__EXERCISE DETAILS__
Report each line of the material below where the word "will" can be found.

__RECORD EXTRACTS__
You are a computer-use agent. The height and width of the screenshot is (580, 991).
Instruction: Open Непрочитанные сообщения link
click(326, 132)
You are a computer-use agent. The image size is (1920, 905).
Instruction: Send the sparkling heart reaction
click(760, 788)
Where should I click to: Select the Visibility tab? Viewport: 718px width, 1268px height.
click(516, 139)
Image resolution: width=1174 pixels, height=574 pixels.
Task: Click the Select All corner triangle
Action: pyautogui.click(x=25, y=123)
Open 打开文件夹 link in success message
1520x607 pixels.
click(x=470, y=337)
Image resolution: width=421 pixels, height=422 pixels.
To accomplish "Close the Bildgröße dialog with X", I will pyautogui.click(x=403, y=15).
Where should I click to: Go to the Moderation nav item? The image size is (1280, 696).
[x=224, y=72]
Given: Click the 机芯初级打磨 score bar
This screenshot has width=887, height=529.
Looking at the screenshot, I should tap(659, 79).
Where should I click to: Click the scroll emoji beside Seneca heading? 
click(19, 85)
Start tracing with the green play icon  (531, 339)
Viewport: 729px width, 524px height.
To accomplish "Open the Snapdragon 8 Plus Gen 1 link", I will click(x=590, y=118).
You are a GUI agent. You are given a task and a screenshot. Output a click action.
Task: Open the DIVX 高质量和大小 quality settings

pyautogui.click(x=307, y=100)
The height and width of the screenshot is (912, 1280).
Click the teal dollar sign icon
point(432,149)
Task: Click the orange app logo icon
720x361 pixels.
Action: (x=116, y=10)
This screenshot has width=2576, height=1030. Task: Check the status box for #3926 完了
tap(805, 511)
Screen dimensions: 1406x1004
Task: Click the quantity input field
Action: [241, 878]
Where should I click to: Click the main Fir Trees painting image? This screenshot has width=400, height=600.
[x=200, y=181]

__EXERCISE OUTPUT__
To accomplish "Close the Bildgröße dialog with X", I will pyautogui.click(x=403, y=15).
To accomplish "Open the Snapdragon 8 Plus Gen 1 link", I will click(x=590, y=118).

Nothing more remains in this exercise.